**ABOUT THIS TASK**
The material below contains a line with "Click the bold Public visibility text" and a line with "Given: Click Air". Copy exactly those two lines and all lines between them.

-*-*-

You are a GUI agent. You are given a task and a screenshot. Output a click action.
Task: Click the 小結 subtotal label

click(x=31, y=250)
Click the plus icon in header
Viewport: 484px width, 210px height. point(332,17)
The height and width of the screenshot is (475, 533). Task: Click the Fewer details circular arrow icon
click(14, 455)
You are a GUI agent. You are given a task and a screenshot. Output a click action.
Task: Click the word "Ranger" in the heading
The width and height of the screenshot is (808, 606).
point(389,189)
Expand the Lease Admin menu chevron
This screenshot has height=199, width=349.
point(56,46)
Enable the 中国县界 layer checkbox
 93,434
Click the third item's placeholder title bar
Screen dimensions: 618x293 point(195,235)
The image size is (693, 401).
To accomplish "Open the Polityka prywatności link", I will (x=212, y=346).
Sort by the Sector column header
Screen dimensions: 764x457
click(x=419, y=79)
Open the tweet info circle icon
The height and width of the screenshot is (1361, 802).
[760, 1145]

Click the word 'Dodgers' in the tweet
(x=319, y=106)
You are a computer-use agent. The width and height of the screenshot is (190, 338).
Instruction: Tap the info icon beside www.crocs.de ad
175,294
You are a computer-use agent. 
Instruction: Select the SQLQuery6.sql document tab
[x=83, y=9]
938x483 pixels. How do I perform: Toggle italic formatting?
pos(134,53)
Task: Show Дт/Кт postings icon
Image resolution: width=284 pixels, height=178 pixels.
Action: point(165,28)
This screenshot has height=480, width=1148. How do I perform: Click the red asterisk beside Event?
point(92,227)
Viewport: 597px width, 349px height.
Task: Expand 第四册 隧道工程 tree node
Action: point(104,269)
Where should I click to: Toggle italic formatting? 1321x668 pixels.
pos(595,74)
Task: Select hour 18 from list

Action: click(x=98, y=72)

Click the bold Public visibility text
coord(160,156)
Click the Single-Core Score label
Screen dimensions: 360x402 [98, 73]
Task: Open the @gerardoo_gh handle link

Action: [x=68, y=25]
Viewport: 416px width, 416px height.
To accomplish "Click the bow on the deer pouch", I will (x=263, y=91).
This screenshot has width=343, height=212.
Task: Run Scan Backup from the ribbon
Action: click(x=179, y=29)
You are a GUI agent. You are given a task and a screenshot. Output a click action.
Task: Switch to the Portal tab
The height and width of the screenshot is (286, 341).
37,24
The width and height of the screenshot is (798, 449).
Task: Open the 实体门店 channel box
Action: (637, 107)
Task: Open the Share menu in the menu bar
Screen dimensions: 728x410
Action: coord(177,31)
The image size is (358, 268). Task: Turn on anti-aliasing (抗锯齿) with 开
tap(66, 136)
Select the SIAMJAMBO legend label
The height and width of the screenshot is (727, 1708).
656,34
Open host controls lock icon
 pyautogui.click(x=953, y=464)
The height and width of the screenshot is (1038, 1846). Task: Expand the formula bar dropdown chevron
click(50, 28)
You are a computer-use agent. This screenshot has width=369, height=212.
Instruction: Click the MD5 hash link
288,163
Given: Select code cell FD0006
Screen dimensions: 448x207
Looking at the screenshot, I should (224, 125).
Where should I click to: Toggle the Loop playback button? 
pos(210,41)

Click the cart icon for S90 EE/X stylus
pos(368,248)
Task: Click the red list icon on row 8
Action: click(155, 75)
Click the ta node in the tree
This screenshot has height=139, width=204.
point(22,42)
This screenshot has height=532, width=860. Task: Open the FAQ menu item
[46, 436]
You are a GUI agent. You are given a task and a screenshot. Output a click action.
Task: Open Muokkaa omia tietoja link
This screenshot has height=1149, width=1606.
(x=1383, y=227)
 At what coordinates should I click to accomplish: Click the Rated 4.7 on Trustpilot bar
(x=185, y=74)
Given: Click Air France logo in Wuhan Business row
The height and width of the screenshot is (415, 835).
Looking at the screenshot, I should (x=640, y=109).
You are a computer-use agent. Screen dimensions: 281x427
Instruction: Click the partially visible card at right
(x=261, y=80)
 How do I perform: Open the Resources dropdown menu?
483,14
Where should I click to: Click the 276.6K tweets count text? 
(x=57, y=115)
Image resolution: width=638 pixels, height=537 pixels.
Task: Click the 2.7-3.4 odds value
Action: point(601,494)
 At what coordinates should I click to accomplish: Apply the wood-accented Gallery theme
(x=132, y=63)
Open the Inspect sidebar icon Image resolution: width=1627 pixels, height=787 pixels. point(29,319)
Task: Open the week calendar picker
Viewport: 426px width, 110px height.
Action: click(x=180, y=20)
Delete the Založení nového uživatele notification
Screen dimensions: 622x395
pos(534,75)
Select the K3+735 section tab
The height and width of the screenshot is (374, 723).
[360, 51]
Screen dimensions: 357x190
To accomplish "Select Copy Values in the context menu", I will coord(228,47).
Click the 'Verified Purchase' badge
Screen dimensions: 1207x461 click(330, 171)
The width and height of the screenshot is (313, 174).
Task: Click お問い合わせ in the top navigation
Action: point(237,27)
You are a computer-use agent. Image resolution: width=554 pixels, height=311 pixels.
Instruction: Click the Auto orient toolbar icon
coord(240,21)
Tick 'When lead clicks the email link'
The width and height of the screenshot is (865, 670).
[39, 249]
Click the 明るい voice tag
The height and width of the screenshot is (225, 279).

-*-*-

**EXERCISE SOLUTION**
Click the bold Public visibility text
coord(160,156)
Click the Single-Core Score label
Screen dimensions: 360x402 [98, 73]
Task: Open the @gerardoo_gh handle link

Action: [x=68, y=25]
Viewport: 416px width, 416px height.
To accomplish "Click the bow on the deer pouch", I will (x=263, y=91).
This screenshot has width=343, height=212.
Task: Run Scan Backup from the ribbon
Action: click(x=179, y=29)
You are a GUI agent. You are given a task and a screenshot. Output a click action.
Task: Switch to the Portal tab
The height and width of the screenshot is (286, 341).
37,24
The width and height of the screenshot is (798, 449).
Task: Open the 实体门店 channel box
Action: (637, 107)
Task: Open the Share menu in the menu bar
Screen dimensions: 728x410
Action: coord(177,31)
The image size is (358, 268). Task: Turn on anti-aliasing (抗锯齿) with 开
tap(66, 136)
Select the SIAMJAMBO legend label
The height and width of the screenshot is (727, 1708).
656,34
Open host controls lock icon
 pyautogui.click(x=953, y=464)
The height and width of the screenshot is (1038, 1846). Task: Expand the formula bar dropdown chevron
click(50, 28)
You are a computer-use agent. This screenshot has width=369, height=212.
Instruction: Click the MD5 hash link
288,163
Given: Select code cell FD0006
Screen dimensions: 448x207
Looking at the screenshot, I should (224, 125).
Where should I click to: Toggle the Loop playback button? 
pos(210,41)

Click the cart icon for S90 EE/X stylus
pos(368,248)
Task: Click the red list icon on row 8
Action: click(155, 75)
Click the ta node in the tree
This screenshot has height=139, width=204.
point(22,42)
This screenshot has height=532, width=860. Task: Open the FAQ menu item
[46, 436]
You are a GUI agent. You are given a task and a screenshot. Output a click action.
Task: Open Muokkaa omia tietoja link
This screenshot has height=1149, width=1606.
(x=1383, y=227)
 At what coordinates should I click to accomplish: Click the Rated 4.7 on Trustpilot bar
(x=185, y=74)
Given: Click Air France logo in Wuhan Business row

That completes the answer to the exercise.